PROBLEM SET:
1 - Answer these questions from the disqualification case excerpt, one line per answer, labeled to match.
(a) On what date did the Secretary of State issue the originating summons?
(b) Which section of the 1985 Act did the applicants allegedly breach?
(c) Under what provision did the Secretary of State apply to strike out the character evidence?
2 - For each statement, say yes or no according to the disqualification case excerpt, and quote the words that decide it.
(a) The applicants are represented by solicitors based in London.
(b) The loan said to harm D Ltd's creditors was secured and bore interest.
(c) The third parties who filed affidavits were respected in the banking industry.
3 - Rewrite the disqualification case excerpt starting with "They are represented" and going on through "summarised as follows.", substituting "petitioners" for every "applicants".

TEXT SEGMENT:
(begin)
They are represented before the Court by Messrs Titmuss, Sainer Dechert, solicitors, London.
A. Particular circumstances of the case
The facts of the case, as submitted by the applicants, may be summarised as follows.
On 29 March 1995 the Secretary of State for the Department of Trade and Industry (“the Secretary of State”) issued an originating summons seeking orders under Section 6 of the Company Directors (Disqualification) Act 1986 (“CDDA”). The affidavit which was filed in support of the summons made a number of allegations: that all three applicants had breached Section 151 of the Companies Act 1985 (“the 1985 Act”), which prohibits a company from giving financial assistance in relation to the purchase of its own shares; that they had acted to the detriment of D Ltd's creditors by permitting an unsecured, interest-free loan which conferred no benefit on D Ltd; that they had knowingly caused and permitted the production of accounts of D Ltd which did not give a true and fair position of the company's financial position, and that they gave security to a bank over payments of Advance Corporation Tax in preference to other creditors.
The applicants filed affidavits in reply, as they were required to do if they wished to challenge the affidavit in support of the Secretary of State's position. They also filed a number of affidavits from third parties who were well-known and respected in the insurance industry, and who deposed to the applicants' fitness to be company directors, their standing in Lloyd's and their good character. The Secretary of State applied to strike out the character evidence under Order 41 rule 6 of the Rules of the Supreme Court, which empowers the court to strike out of any affidavit “any matter which is scandalous, irrelevant or otherwise oppressive”.
(end)
DATA SECTION:
(begin)
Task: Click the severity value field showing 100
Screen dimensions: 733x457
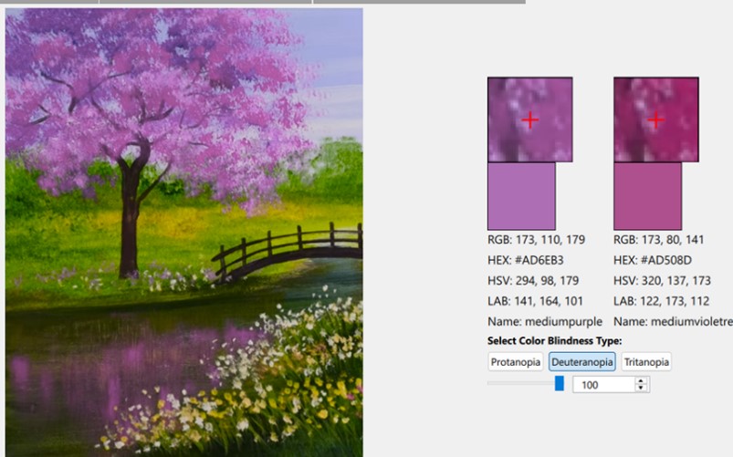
(end)
ANSWERS PER TASK:
1 -
(a) 29 March 1995
(b) Section 151
(c) Order 41 rule 6 of the Rules of the Supreme Court

2 -
(a) Yes: "represented before the Court by Messrs Titmuss, Sainer Dechert, solicitors, London"
(b) No: "an unsecured, interest-free loan which conferred no benefit on D Ltd"
(c) No: "well-known and respected in the insurance industry"

3 -
They are represented before the Court by Messrs Titmuss, Sainer Dechert, solicitors, London.
A. Particular circumstances of the case
The facts of the case, as submitted by the petitioners, may be summarised as follows.